Düşün Hayri İrdal, düşün Aziz dostum bu ne sözdür..? Bu demektir ki, iyi ayarlanmış bir saat, bir saniyeyi bile ziyan etmez..! Halbuki biz ne yapıyoruz..? Bütün şehir ve memleket ne yapıyor..? Ayarı bozuk saatlerimizle yarı vaktimizi kaybediyoruz. Herkes günde saat başına bir saniye kaybetse, saatte on sekiz milyon saniye kaybederiz. Günün asıl faydalı kısmını on saat addetsek, yüz seksen milyon saniye eder. Bir günde yüz seksen milyon saniye yani üç milyon dakika: bu demektir ki, günde elli bin saat kaybediyoruz . Hesap et artık senede kaç insanın ömrü birden kaybolur. Halbuki bu on sekiz milyonun yarısının saati yoktur; ve mevcut saatlerin çoğu da işlemez. İçlerinde yarım saat, bir saat gecikenler vardır. Çıldırtıcı bir kayıp!
.
.
Bu aralar hep beni gerçekten çok etkileyen kitaplar okuyorum. 21. Ve 22. Sayfalardaki özgürlükle ilgili kısımı buraya yazmak çok uzun olacak ama unutmamak İçin not olarak ekleyeyim.

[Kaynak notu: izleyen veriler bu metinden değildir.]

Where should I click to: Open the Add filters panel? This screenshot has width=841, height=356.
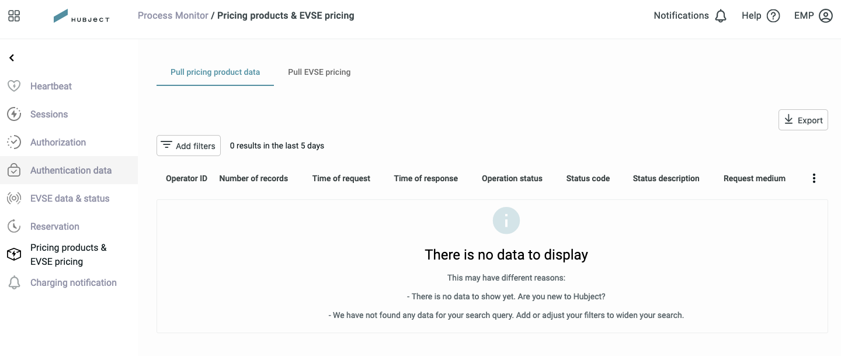pyautogui.click(x=189, y=146)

Saatleri Ayarlama Enstitüsü, Türk insanının modernleşirken yaşadığı sancılardan, değişimlerin bireyden topluma nasıl ilerlediğinden, doğuyla batı arasında kalmışlığından ve bu arada kalmışlığın bocalamasından; saat, zaman ve insan’dan hareket ederek sembolik bir dille söz ediyor.
Kitabın dili ilk anda ağır gibi gelsede okudukça akıcı ve keyifli bir üslup, Hayri İrdal gibi çok orijinal bir karakterin ağzından size eşlik ediyor.
Ben bu kitabı çok beğendim. Tavsiyemdir, okuyalım, okutalım.